For all loans, not just construction loans but all loans, there is what we call a “waterfall.” The waterfall is basically a hierarchy on what purpose takes precedence over other purposes. Who is King on the waterfall? Who is on top of the pole? A purchase is on top. A purchase always trumps everything else. So if you have multiple purposes, where a loan is both a purchase and refinance and maybe even a home equity loan, the purchase is always going to take precedence over the other purposes.  We always start at the top of the waterfall - which is a purchase.

The way the purpose order works is that, after a purchase, we have a refinance, then a construction purpose and after that, of course, is the purpose of home equity.

Now for those of you who are HMDA reporters, I am sorry. It is terrible for you because the purposes under HMDA are completely different than that of TRID. So you need to forget HMDA for a minute because we are talking about TRID. For those of you who are not HMDA reporters, you have lucked out.

Moving on.  Let's talk about how purposes apply to construction loans.

For a purchase, when you have a purpose of a purchase on a construction loan, this is going to be when you have a consumer who intends to use the loan proceeds to also purchase property (i.e land) that is going to secure the loan.

For example, let's say my wife and I are in the market for a home. We did this several years ago in Fort Wayne, Indiana when we were looking at new subdivisions and we're looking to buy a plot of land from a builder who owned all of the plots in the subdivision we were interested in. Basically, there were a couple of different builders in Fort Wayne who tried to sell you a house - they owned all of the Lots, had done the development, and then we're selling the lots that were exclusive to their homes. In this case, if we were to purchase a home from one of these builders, then the loan would have been a purchase because we would have had a loan to buy both the lot and the construction process.

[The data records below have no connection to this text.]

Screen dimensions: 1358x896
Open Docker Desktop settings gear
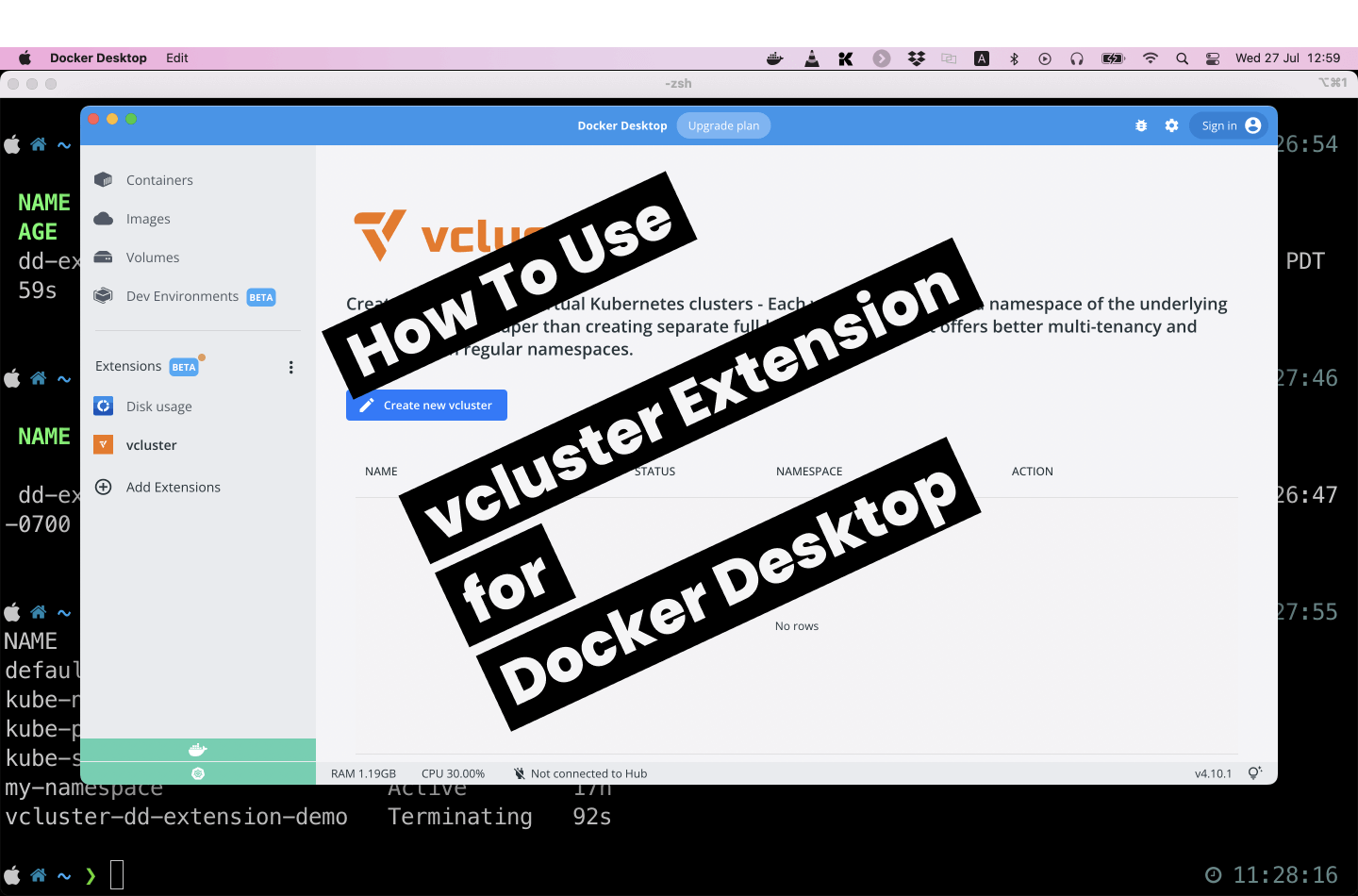[1171, 124]
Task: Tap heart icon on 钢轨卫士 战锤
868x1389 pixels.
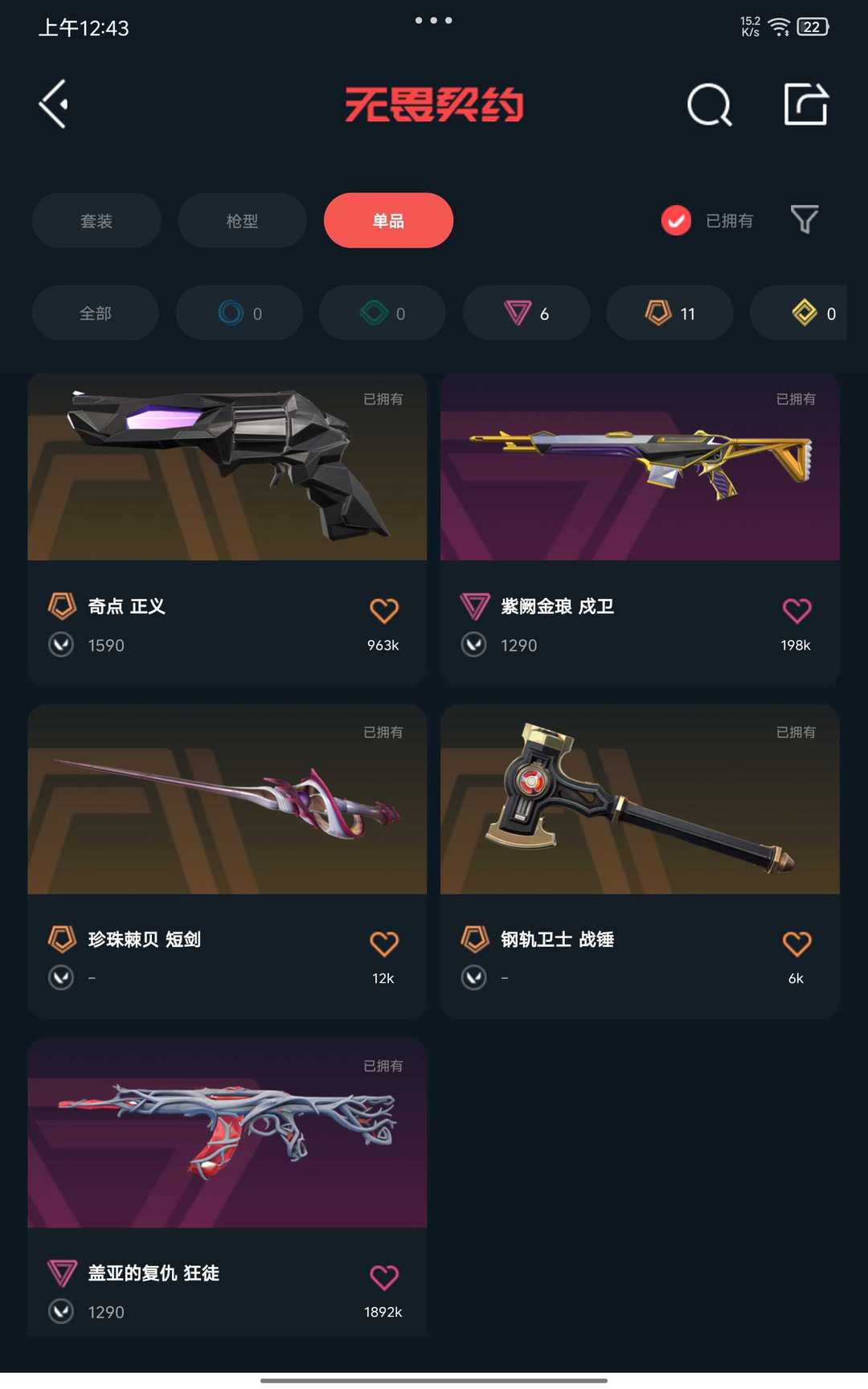Action: point(796,944)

When we look at the refinance purpose, it gets a little more confusing because what we would have here is, say my wife and I were shopping and today we decided to buy a plot of land on a lake, but are not ready to build yet. We buy this plot of land with the intentions to eventually build, maybe in 15 or 20 years. Down the road when we go to build a new home - such as building in five years because we originally had a 20-year term loan on that land - what we are going to have to do is to pay off that land loan. So our new loan would pay off an existing loan and also give us money back to build our house and to do the construction. In that case, we would call the loan purpose a refinance because we would have both satisfied and replaced an existing loan on the land to the same borrower. That is an example of a refinance. When a consumer obtains a loan to refinance a property that they already own.

To clarify, if you are a bank that provides two separate disclosures, your initial disclosure -  it could be a refinance if you are refinancing land - your Loan Estimate for the end loan is always going to be a refinance because an end loan is going to be paying off the construction loan. Now I guess if there is a purchase involved in there for some reason, it would be a purchase. Otherwise it would always be a refinance because you are paying off that original loan.  That is the refinance purpose on construction loans. Basically, the permanent loan is almost always going to be a refinance.

Now for the construction purpose.

You're only going to have a construction purpose when it is not either a purchase or a refinance. This would be when a consumer owns the land free and clear. In that example I gave of my wife and I buying a lake property, let's say we did buy it, but we paid cash for the land. Then 5 years down the road, we own the home free and clear and we decide to build. At that point, and that point only - when the land is owned free and clear - the loan would be called a construction loan under TRID purposes.  We can only use the purpose of a construction loan under TRID when the home is owned free and clear.

The final purpose in the waterfall is home equity, but that is not going to really apply to construction loans because the purpose of construction will always trump the purpose of home equity, so we don't need to spend any time on it today.